Return, verbatim, the stretch of lines from the one containing "Given: Open the image" through the one containing "will [x=363, y=333].", with both of those lines included.

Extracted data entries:
## Start

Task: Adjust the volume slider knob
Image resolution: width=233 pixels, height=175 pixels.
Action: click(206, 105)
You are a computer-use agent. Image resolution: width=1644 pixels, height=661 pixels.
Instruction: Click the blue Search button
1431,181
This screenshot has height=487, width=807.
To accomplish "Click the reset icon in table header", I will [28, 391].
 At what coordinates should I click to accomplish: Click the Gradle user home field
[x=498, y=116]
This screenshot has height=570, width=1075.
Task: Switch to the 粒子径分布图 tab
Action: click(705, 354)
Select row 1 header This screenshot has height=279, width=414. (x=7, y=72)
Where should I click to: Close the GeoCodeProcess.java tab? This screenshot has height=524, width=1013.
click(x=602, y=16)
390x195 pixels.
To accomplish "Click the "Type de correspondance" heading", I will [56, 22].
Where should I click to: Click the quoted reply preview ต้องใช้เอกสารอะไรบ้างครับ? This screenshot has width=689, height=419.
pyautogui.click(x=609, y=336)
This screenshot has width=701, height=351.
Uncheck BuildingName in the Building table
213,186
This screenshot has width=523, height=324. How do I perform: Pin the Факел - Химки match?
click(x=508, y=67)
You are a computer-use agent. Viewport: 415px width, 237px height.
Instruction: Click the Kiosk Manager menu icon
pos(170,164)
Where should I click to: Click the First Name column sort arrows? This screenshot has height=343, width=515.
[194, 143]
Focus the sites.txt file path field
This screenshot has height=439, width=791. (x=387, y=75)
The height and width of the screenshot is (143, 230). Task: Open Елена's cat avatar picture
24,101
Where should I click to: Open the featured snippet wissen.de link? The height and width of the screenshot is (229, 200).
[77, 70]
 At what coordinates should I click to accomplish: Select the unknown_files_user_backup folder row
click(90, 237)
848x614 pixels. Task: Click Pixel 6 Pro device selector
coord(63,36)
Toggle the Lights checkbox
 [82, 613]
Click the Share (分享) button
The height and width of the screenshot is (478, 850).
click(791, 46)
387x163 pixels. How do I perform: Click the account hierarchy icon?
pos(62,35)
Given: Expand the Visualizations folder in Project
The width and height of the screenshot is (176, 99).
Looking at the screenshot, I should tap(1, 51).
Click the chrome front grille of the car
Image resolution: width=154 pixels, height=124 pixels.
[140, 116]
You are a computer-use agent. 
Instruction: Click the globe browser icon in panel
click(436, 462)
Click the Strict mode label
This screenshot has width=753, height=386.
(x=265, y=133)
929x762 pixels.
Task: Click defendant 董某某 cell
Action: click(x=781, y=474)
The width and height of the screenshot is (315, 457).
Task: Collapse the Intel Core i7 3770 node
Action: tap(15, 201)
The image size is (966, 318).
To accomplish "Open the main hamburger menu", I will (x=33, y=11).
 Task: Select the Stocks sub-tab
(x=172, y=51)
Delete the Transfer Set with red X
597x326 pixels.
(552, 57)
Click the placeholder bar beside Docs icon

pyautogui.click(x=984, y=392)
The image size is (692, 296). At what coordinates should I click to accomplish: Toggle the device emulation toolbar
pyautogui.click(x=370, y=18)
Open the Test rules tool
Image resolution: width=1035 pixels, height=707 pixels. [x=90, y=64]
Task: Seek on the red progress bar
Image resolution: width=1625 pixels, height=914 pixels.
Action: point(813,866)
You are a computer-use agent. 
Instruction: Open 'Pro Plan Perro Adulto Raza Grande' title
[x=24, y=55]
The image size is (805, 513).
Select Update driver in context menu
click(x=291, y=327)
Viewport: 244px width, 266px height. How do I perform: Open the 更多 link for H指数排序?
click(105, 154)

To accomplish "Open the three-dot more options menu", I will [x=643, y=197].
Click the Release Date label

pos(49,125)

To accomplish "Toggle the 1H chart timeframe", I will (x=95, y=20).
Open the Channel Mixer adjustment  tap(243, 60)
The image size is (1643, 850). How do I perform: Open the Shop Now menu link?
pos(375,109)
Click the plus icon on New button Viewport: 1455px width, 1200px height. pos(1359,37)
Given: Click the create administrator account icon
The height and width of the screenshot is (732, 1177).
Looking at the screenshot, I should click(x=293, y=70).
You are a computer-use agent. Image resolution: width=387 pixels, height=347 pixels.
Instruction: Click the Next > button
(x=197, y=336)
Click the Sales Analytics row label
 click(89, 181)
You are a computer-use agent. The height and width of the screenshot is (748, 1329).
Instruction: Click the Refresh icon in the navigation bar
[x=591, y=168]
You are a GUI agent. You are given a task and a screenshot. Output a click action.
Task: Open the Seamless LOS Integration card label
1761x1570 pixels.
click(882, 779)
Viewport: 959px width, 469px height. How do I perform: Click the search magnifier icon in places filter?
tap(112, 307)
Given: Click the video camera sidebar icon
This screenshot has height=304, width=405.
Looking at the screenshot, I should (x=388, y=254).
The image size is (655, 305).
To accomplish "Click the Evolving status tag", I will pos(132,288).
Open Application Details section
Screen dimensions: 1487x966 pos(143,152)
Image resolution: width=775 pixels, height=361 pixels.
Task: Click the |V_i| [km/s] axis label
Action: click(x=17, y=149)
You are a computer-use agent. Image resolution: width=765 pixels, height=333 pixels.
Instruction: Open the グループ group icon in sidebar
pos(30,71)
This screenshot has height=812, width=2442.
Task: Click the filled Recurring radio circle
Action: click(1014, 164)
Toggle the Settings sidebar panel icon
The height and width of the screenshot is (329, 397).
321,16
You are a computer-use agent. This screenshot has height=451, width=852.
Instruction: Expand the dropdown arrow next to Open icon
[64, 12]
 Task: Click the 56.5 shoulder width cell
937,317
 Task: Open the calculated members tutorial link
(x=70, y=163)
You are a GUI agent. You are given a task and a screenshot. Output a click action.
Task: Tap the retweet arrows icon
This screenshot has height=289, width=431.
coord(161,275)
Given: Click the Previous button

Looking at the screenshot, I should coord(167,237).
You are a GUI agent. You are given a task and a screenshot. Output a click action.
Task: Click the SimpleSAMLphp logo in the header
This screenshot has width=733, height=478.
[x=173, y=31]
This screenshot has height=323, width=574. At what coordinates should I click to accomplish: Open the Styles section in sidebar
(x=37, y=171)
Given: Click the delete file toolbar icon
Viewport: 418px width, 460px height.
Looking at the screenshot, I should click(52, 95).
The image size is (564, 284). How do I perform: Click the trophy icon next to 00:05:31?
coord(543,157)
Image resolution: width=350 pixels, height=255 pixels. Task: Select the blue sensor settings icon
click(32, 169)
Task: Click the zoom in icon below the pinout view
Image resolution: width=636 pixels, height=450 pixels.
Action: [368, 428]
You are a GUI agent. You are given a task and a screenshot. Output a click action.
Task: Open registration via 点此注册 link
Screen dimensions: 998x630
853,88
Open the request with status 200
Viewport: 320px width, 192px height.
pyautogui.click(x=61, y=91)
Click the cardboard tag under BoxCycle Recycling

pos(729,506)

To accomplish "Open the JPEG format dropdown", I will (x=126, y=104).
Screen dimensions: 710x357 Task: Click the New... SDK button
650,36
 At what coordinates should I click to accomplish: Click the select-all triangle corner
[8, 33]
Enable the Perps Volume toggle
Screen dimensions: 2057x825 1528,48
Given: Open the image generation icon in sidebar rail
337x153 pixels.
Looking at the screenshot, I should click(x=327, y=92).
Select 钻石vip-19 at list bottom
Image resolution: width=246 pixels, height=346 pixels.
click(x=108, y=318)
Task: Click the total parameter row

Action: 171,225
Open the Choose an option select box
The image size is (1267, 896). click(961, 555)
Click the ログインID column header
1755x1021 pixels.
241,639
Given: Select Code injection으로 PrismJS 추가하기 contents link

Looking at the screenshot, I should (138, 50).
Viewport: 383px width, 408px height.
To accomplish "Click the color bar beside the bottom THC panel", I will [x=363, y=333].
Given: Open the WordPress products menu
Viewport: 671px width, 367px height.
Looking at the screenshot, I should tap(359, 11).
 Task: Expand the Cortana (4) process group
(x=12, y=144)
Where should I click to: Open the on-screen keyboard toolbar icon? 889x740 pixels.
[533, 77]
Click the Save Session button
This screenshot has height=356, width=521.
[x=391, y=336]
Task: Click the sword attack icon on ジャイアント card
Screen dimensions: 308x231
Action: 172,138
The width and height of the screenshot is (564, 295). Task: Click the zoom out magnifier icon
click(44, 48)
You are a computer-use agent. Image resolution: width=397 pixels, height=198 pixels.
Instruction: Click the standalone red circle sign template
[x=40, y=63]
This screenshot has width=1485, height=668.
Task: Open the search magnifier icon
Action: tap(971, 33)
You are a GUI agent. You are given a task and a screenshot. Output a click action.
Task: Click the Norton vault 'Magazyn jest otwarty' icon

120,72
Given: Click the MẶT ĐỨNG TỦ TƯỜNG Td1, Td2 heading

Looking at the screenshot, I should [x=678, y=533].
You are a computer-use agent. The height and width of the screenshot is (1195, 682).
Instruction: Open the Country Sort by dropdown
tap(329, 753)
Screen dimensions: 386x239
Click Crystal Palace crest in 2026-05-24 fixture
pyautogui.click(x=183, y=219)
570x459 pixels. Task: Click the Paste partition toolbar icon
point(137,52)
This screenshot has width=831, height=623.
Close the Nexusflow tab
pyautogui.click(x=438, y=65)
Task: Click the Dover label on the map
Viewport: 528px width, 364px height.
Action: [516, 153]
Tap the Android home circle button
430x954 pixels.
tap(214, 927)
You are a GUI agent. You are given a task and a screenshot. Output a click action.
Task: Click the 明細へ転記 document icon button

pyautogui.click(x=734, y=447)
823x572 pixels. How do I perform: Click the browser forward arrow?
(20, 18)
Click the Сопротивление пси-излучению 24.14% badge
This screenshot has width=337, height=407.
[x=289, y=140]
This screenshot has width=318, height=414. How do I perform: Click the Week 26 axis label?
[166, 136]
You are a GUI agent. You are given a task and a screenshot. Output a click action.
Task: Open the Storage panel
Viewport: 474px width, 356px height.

## End

Solution to this exercise:
Given: Open the image generation icon in sidebar rail
337x153 pixels.
Looking at the screenshot, I should click(x=327, y=92).
Select 钻石vip-19 at list bottom
Image resolution: width=246 pixels, height=346 pixels.
click(x=108, y=318)
Task: Click the total parameter row

Action: 171,225
Open the Choose an option select box
The image size is (1267, 896). click(961, 555)
Click the ログインID column header
1755x1021 pixels.
241,639
Given: Select Code injection으로 PrismJS 추가하기 contents link

Looking at the screenshot, I should (138, 50).
Viewport: 383px width, 408px height.
To accomplish "Click the color bar beside the bottom THC panel", I will [x=363, y=333].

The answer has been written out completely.